Superar la muerte de una mascota
Una mascota se convierte en un compañero de juegos, en un miembro más de la familia y se le llega a querer igual que a una persona. Los perros y los gatos pueden llegar a vivir una media de 12 años y esto hace que tengamos un vínculo emocional fuerte con el animal y que nos acostumbremos a su presencia, a sus mimos, a sus recibimientos al llegar a casa, a ir a pasear con él…
Por eso, cuando muere una mascota, toda la familia sufre como si hubieran perdido a uno de sus familiares. Los que más sufren con esa pérdida son los niños y los adultos que estaban al cargo del animal, los cuales pierden a un verdadero compañero.
Muerte de una mascota
Hay personas que caen en una depresión y que no ni se les pasa por la cabeza tener a otro perro o gato para reemplazar al que ya no está.
Según estudios de unos psicólogos estadounidenses, el dolor por la muerte de una mascota puede durar entre 6 meses y años.

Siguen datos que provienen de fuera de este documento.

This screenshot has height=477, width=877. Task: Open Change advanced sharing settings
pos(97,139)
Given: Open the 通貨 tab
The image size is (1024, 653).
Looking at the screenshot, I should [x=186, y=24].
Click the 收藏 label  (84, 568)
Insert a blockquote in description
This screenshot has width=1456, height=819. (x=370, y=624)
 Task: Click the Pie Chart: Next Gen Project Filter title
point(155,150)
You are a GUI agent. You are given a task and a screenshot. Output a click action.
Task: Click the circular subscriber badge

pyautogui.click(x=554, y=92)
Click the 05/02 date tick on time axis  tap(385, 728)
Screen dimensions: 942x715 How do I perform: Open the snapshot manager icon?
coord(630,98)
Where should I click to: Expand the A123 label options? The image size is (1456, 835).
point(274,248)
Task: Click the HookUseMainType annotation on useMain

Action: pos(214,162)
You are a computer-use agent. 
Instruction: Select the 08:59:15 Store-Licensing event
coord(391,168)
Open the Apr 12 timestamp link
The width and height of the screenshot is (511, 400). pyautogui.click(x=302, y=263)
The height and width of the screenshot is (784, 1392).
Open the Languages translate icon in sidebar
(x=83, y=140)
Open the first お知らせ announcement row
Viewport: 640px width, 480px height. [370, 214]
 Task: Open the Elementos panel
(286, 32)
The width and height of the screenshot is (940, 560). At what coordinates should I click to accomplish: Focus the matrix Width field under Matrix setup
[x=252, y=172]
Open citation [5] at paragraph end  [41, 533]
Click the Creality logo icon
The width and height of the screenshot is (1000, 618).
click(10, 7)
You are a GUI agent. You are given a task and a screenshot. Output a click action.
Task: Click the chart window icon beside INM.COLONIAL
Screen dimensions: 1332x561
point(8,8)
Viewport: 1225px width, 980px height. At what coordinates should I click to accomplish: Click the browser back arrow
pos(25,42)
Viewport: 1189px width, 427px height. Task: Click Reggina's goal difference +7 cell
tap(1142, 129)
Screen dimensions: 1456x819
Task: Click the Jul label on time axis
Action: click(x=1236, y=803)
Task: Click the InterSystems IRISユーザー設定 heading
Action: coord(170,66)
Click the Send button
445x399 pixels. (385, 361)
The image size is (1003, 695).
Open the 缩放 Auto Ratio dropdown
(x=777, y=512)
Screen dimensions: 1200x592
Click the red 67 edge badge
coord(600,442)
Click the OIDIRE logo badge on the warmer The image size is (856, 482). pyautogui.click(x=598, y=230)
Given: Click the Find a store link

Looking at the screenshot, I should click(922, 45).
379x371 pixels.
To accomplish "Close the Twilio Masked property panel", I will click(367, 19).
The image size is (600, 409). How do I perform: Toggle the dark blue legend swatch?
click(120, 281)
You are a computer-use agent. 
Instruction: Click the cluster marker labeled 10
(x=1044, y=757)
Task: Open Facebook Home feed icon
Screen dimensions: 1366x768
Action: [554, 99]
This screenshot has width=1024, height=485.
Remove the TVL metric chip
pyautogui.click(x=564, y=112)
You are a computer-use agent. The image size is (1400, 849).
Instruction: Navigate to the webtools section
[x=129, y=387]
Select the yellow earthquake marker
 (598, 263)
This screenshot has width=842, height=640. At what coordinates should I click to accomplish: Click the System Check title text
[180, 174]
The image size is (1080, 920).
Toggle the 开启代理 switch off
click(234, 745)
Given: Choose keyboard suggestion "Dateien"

Consejos para aliviar el dolor
► Reconocer y expresar el dolor.
► Hacer saber a la familia y a los amigos sobre el dolor y pedir ayuda para superarlo.
► Adquirir otra mascota (no para sustituir a la anterior) sino para tener otro animal al cual darle amor.
► Evitar idealizar al animal y darle el lugar que le corresponde, el de mascota, y no el de familiar.
► A veces escribir lo que se siente en un diario personal es una buena forma de sacar a fuera todo el dolor.
► Colaborar con protectoras de animales
► Enterrarlo en un lugar al que podamos ir a menudo para recordarle y llevarle flores.
Es muy importante hablar y discutir tranquilamente cuando será el mejor momento para tener otra mascota, hablar sobre si será mejor cambiar de raza o de sexo (masculino-femenino) o si queremos seguir con el mismo estilo de mascota.